FTSE falls on Brexit fears, Lloyds results and drop in mining shares

Los Pelambras mine in Chile
Los Pelambras mine in Chile Photograph: Antofagasta

Leading shares have fallen back, with some profit taking in mining shares and a slide in Lloyds Banking Group following its figures.

Antofagasta is the biggest faller so far, down 40.5p at 500p after it said full year copper production would be at the lower end of its guidance and suggested it might reconsider a hydroelectric project at its Los Pelambres mine because of cost overruns.

Other miners have given up some of their recent gains, with Anglo American down 21.5p at 1092.5p and BHP Billiton 22.5p lower at 1238.5p. A dip in the oil price on continuing doubts about whether production curbs can be agreed by Opec next month has also hit sentiment in the commodities sector.

Meanwhile Lloyds Banking Group has lost 1.74p to 53.61p after it unveiled a fresh £1bn provision for mis-selling payment protection insurance.

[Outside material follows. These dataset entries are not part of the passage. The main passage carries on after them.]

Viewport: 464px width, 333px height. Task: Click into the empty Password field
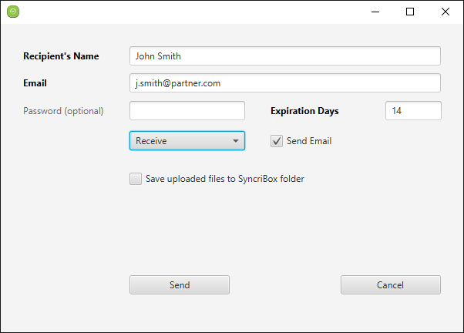click(187, 111)
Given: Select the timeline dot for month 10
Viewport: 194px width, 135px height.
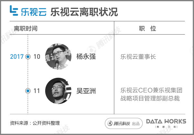Looking at the screenshot, I should (28, 57).
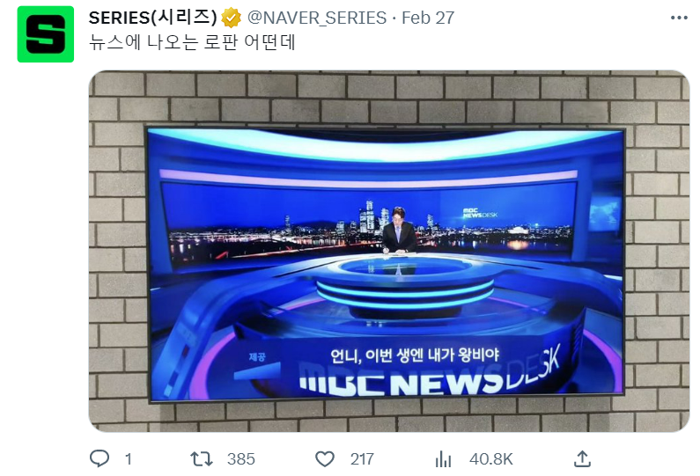The height and width of the screenshot is (476, 700).
Task: Click the gold verified badge
Action: coord(232,18)
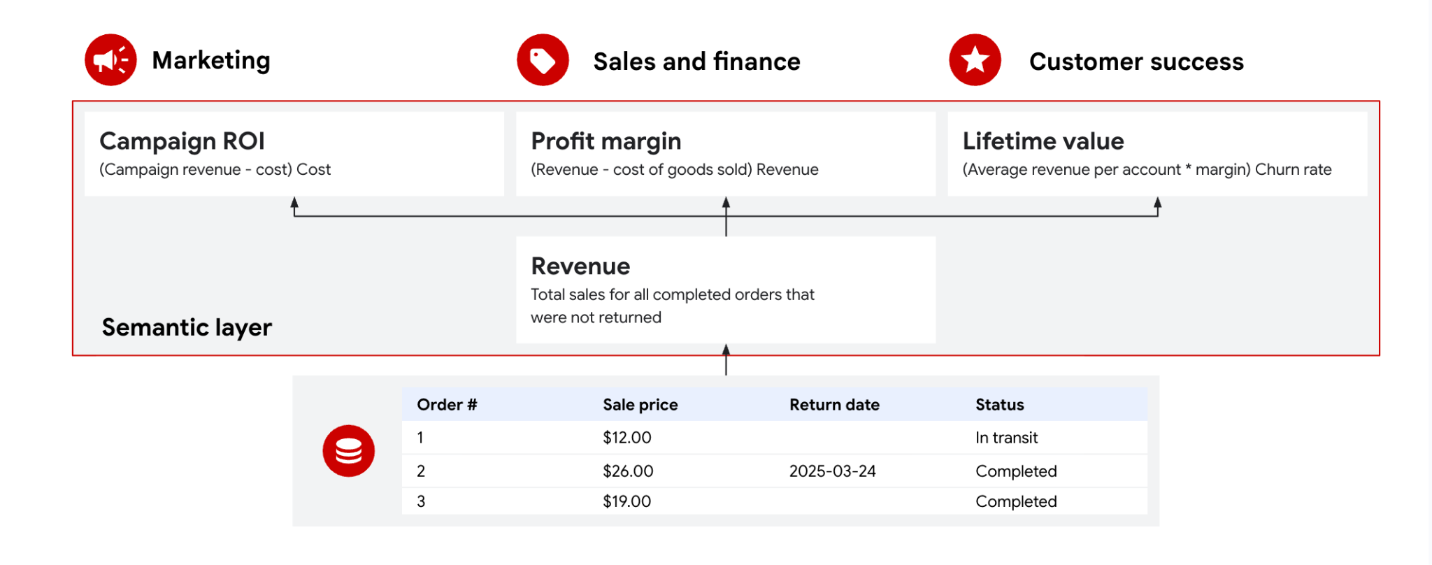Click the 2025-03-24 return date cell
The height and width of the screenshot is (565, 1432).
[x=832, y=471]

Overall the FTSE 100 has fallen 63.37 points to 6954.27, not helped by new Brexit worries. Connor Campbell, financial analyst at Spreadex, said:

The market got another dose of Brexit negativity this Wednesday morning, with the Resolution Foundation claiming that Britain faces a £84 billion black hole in the next half a decade.

That report immediately dragged on the FTSE, which fell by 0.5% after the bell. The pound seemed slightly less effected by the news; against the dollar it saw flat, just below the 1.22 mark it slipped under yesterday, while against the euro it shed another 0.2%.

The Resolution Foundation’s warning wasn’t all weighing on the UK index, however.... The FTSE was also dealing with the 3% slide seen by Lloyds following its third quarter report, with the bank revealing it had incurred another £1 billion charge related to the mis-selling of PPI.

Supermarkets were lifted by positive comments from Goldman Sachs, with Tesco up 1.6p at 211.75p and Sainsbury 1.7p better at 241.9p.

Goldman also helped FirstGroup, up 1.7p to 106.5p, as it raised its target price from 146p to 168p.

Elsewhere education group Pearson is down 5.5p at 741p following reports it is considering a disposal. Ian Whittaker at Liberum said:

The Economic Times in India reports that Pearson is in talks to sell part or all of their online education company TutorVista. The article suggests that Pearson will have to sell the assets at a loss given there has been a revenue decline. Pearson has not commented but a sale of part or all of the business would raise further questions on Pearson’s strategy, its M&A track record and, probably less so, whether the sale is being used to raise cash. Reiterate Sell.